▶ Text section:
═══
We say two shapes \(\mathcal{S}\) and \(\mathcal{T}\) are compatible if whenever \(\ensuremath{\mathsf{\vphantom{fg}ax}}[I] \in \mathcal{S}\) and \(\ensuremath{\mathsf{\vphantom{fg}ax}}[J] \in \mathcal{T}\), then \(I = J\). We say that \(\mathcal{S}\) and \(\mathcal{T}\) are orthogonal if there is no \(\ensuremath{\mathsf{\vphantom{fg}ax}}\) such that \(\ensuremath{\mathsf{\vphantom{fg}ax}}[I] \in \mathcal{S}\) and \(\ensuremath{\mathsf{\vphantom{fg}ax}}[J] \in \mathcal{T}\) for any \(I\), \(J\).

If \(t \in \rec \mathcal{T}\) and \(\mathcal{S} \subseteq \mathcal{T}\), then we write \(\mathopen{}\left.t\right|_{\mathcal{S}}\) for the unique record in \(\rec \mathcal{S}\) such that \(\mathopen{}\left.t\right|_{\mathcal{S}} \subseteq t\).
═══
▶ Supplied records:

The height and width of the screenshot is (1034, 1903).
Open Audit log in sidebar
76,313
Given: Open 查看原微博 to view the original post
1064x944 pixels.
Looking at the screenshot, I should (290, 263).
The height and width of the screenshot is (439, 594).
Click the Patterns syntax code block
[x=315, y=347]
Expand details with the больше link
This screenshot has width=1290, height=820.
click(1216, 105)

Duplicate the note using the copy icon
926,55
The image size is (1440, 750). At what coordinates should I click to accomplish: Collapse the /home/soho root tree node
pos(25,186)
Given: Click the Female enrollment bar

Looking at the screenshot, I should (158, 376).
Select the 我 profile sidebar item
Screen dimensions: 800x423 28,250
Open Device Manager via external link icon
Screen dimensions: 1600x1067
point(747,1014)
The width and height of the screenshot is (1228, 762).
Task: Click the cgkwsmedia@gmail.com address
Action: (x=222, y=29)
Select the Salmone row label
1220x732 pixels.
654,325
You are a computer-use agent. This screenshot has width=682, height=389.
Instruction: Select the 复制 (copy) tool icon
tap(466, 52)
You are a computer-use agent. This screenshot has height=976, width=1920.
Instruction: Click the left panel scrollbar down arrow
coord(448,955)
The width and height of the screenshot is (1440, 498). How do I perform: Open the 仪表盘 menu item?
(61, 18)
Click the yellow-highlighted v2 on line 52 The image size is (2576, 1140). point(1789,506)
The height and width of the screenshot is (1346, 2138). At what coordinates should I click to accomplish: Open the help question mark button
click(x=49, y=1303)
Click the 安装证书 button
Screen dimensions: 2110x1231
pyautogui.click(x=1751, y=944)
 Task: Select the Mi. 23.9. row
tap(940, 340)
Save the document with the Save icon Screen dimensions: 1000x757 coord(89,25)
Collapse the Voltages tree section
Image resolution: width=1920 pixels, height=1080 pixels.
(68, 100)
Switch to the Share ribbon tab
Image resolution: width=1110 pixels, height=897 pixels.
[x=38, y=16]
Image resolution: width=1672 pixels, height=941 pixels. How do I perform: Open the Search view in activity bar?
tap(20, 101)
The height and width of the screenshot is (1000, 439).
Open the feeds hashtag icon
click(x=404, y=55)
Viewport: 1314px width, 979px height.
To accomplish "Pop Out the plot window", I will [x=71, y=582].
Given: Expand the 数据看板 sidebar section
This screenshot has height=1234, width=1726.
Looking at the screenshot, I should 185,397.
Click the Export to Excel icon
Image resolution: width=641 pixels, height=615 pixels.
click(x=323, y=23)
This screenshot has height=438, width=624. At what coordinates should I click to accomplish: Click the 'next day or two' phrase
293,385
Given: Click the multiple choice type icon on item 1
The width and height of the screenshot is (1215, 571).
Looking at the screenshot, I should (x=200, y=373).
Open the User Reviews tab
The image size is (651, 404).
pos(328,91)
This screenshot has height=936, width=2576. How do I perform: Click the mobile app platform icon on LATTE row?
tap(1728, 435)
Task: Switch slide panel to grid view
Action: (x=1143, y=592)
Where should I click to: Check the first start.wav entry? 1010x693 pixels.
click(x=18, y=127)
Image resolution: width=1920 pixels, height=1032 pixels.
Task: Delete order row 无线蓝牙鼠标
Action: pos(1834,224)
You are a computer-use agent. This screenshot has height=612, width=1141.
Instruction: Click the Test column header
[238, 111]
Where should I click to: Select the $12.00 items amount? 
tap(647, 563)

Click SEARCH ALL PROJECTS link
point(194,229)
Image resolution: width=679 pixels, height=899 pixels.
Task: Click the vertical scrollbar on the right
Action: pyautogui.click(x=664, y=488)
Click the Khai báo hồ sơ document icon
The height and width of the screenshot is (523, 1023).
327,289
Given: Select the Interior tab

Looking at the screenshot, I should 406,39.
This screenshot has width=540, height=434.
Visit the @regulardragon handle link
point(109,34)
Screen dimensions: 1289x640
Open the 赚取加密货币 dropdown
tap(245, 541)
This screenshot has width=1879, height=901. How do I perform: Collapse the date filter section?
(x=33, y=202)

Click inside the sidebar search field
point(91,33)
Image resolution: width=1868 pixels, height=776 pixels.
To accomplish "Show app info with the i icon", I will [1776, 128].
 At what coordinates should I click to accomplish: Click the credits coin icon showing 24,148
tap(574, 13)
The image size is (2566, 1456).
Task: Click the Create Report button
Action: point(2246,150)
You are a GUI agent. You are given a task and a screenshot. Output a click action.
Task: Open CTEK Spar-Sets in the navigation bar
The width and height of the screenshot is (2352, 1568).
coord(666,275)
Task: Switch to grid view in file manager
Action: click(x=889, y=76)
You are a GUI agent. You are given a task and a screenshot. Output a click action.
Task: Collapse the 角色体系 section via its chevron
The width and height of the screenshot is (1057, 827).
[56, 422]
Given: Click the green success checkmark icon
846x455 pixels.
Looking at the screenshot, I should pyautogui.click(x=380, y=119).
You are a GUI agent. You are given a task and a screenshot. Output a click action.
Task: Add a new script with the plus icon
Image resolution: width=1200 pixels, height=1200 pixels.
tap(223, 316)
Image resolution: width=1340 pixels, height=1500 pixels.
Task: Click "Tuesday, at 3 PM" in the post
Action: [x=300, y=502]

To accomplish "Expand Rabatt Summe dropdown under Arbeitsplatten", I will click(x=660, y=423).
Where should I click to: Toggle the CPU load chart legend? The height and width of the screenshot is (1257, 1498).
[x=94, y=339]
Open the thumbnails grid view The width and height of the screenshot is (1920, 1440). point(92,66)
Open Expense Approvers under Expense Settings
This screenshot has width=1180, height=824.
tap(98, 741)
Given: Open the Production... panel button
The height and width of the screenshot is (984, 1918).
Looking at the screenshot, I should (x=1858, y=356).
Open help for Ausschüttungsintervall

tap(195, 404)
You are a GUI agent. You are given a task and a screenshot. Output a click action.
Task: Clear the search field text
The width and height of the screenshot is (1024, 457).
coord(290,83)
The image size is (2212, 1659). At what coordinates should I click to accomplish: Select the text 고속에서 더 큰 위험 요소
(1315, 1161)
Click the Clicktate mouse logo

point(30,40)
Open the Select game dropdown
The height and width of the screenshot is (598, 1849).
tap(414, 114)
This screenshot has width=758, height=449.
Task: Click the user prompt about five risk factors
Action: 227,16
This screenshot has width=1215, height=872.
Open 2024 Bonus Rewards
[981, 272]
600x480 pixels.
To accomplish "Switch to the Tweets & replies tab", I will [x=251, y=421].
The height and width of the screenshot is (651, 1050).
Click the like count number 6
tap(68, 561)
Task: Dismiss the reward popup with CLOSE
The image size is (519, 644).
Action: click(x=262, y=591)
═══
▶ Work to complete: Continue the passage defining compatible and orthogonal shapes, starting right after its last sentence.

▶ The reply:
5.2 Named tensors

Let \(F\) be a field and let \(\mathcal{S}\) be a shape. Then a named tensor over \(F\) with shape \(\mathcal{S}\) is a mapping from \(\mathcal{S}\) to \(F\). We write the set of all named tensors with shape \(\mathcal{S}\) as \(F^{\mathcal{S}}\).

We don’t make any distinction between a scalar (an element of \(F\)) and a named tensor with empty shape (an element of \(F^\emptyset\)).

If \(A \in F^{\mathcal{S}}\), then we access an element of \(A\) by applying it to a record \(s \in \rec \mathcal{S}\); but we write this using the usual subscript notation: \(A_s\) rather than \(A(s)\). To avoid clutter, in place of \(A_{\{\ensuremath{\mathsf{\vphantom{fg}ax}}_1(i_1), \ldots, \ensuremath{\mathsf{\vphantom{fg}ax}}_r(i_r)\}}\), we usually write \(A_{\ensuremath{\mathsf{\vphantom{fg}ax}}_1(i_1), \ldots, \ensuremath{\mathsf{\vphantom{fg}ax}}_r(x_r)}\). When a named tensor is an expression like \((A+B)\), we surround it with square brackets like this: \([A+B]_{\ensuremath{\mathsf{\vphantom{fg}ax}}_1(i_1), \ldots, \ensuremath{\mathsf{\vphantom{fg}ax}}_r(x_r)}\).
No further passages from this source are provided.